As a member of the Arizona House of Representatives, I would like to express my thoughts on the Independent Redistricting Commission. For those who do not know, Prop 106 was a voter approved ballot initiative that was passed in 1998 putting the redistricting authority into the hands of an independent commission. The heart of the initiative was to create an independent body that would act in a non-partisan nature.
Ten years ago, the IRC, with then chairman Steve Lynn, was successful in achieving these goals. They were able to draw maps that adequately reflected voter populations, communities of interest and remained consistent with the federal voters rights act. In essence it created an equal playing field for both Republicans and Democrats in Arizona in relationship to voter registration and demographic numbers.
However, it is now clear at this moment the current IRC is unbalanced and is not acting in an independent method with Colleen Mathis at the helm. Most do not know this but, Colleen Mathis’ husband served as the treasurer for my Democrat opponent in the 2010 election cycle, unquestionably the most far left-wing ideolog who severed in the Arizona House of Representatives. Their unsuccessful campaign was one of the dirtiest in recent southern Arizona history. Colleen Mathis failed to mention this in her application to the IRC. That fact alone makes it all but impossible for Colleen Mathis to be impartial and to be able to act in an independent manner.

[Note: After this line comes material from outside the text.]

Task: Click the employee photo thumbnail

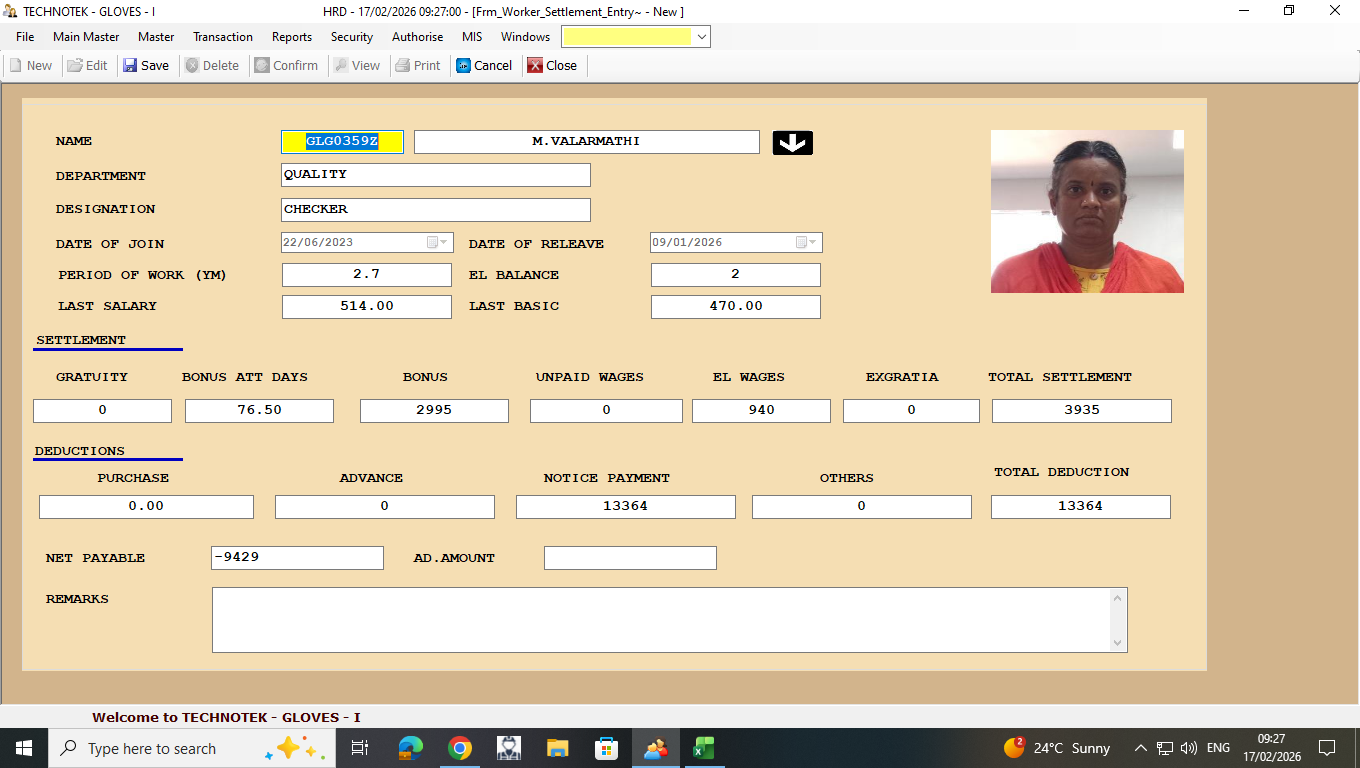Action: 1087,211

For me, as an Arizona State Representative from Northwest Pima County, it is not a matter of eliminating the IRC, but how we fix it so it functions as it did 10 years ago under Steve Lynn. The IRC has performed at a high level of efficiency and integrity in the past and it can again if we take steps to fix it. If Governor Brewer calls the legislature into special session next week I would be willing to vote for reforms to the current independent system. It is clear that Colleen Mathis is unable to conduct herself in a non-partisan and independent manner. Mathis must go.
As well, in order for the integrity of the IRC to be reestablished other reforms must be taken. The voters of Arizona should consider accepting a more thorough vetting process to ensure that people like Mathis who have a political agenda do not get put on the commission. There should be mechanisms in place to remove members that lie or mislead in the application process. We should consider expanding the board beyond its current level of five members, which will not allow so much power to be controlled by so few.
It is important that we honor the will of the voters and ensure that they get what they bargained for: a truly independent redistricting commission that does not serve the interest of ether the Republicans or the Democrats, but that of the interest of the people of Arizona.